This MD&A is a supplement to our unaudited financial statements and notes thereto included elsewhere in this Form 10-Q and is provided to enhance your understanding of our results of operations and financial condition. Our discussion of results of operations is presented in millions throughout the MD&A and due to rounding may not sum or calculate precisely to the totals and percentages provided in the tables. Our MD&A is organized as follows:
Overview. This section provides a general description of our Company and reportable segments.
Consolidated Results of Operations and Operating Results by Business Segment. This section provides our analysis and outlook for the significant line items on our consolidated statements of operations, as well as other information that we deem meaningful to an understanding of our results of operations on both a consolidated basis and a business segment basis.
Liquidity and Capital Resources.
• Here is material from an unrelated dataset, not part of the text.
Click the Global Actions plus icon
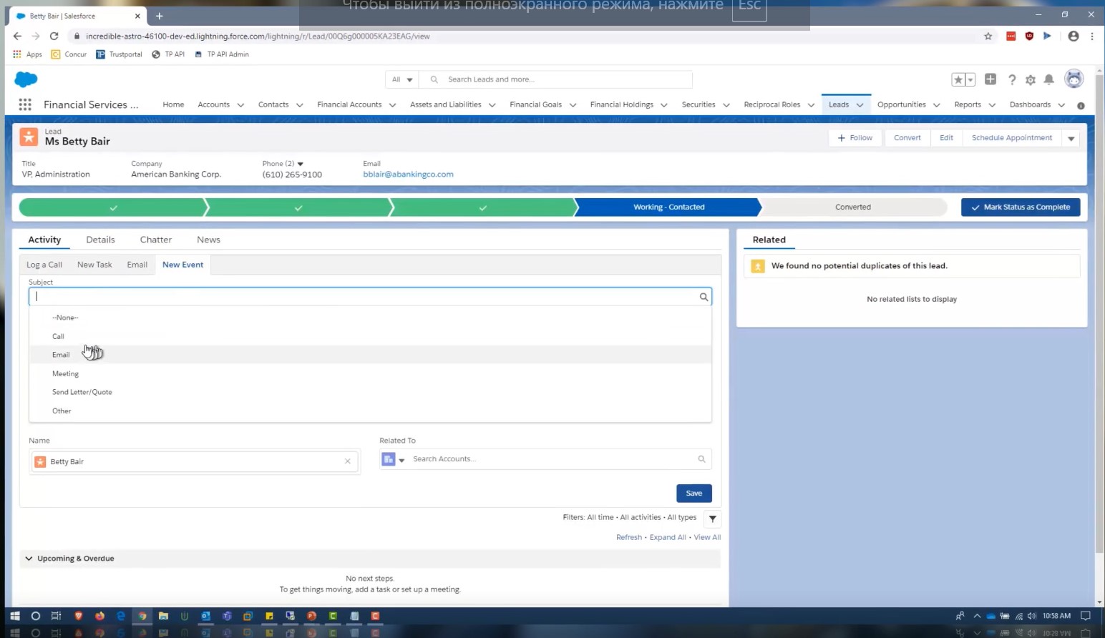This screenshot has height=638, width=1105. click(990, 79)

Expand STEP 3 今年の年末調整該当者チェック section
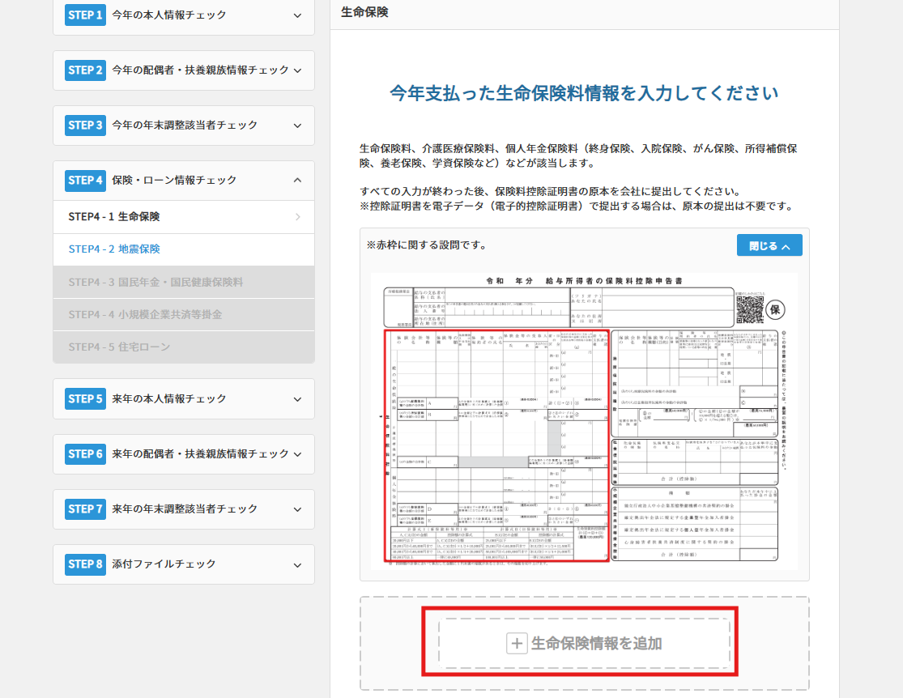coord(184,126)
This section contains an overview of our financing arrangements and provides an analysis of trends and uncertainties affecting liquidity, cash requirements for our business, and sources and uses of our cash.
Critical Accounting Policies and Estimates. This section discusses the accounting policies that we consider important to the evaluation and reporting of our financial condition and results of operations, and whose application requires significant judgments or a complex estimation process.
Company Overview
We are a leading global provider of windows, doors, wall systems, and other building products. We design, produce, and distribute an extensive range of interior and exterior doors, wood, vinyl, and aluminum windows, and related products for use in the new construction, R&R of residential homes, and, to a lesser extent, non-residential buildings.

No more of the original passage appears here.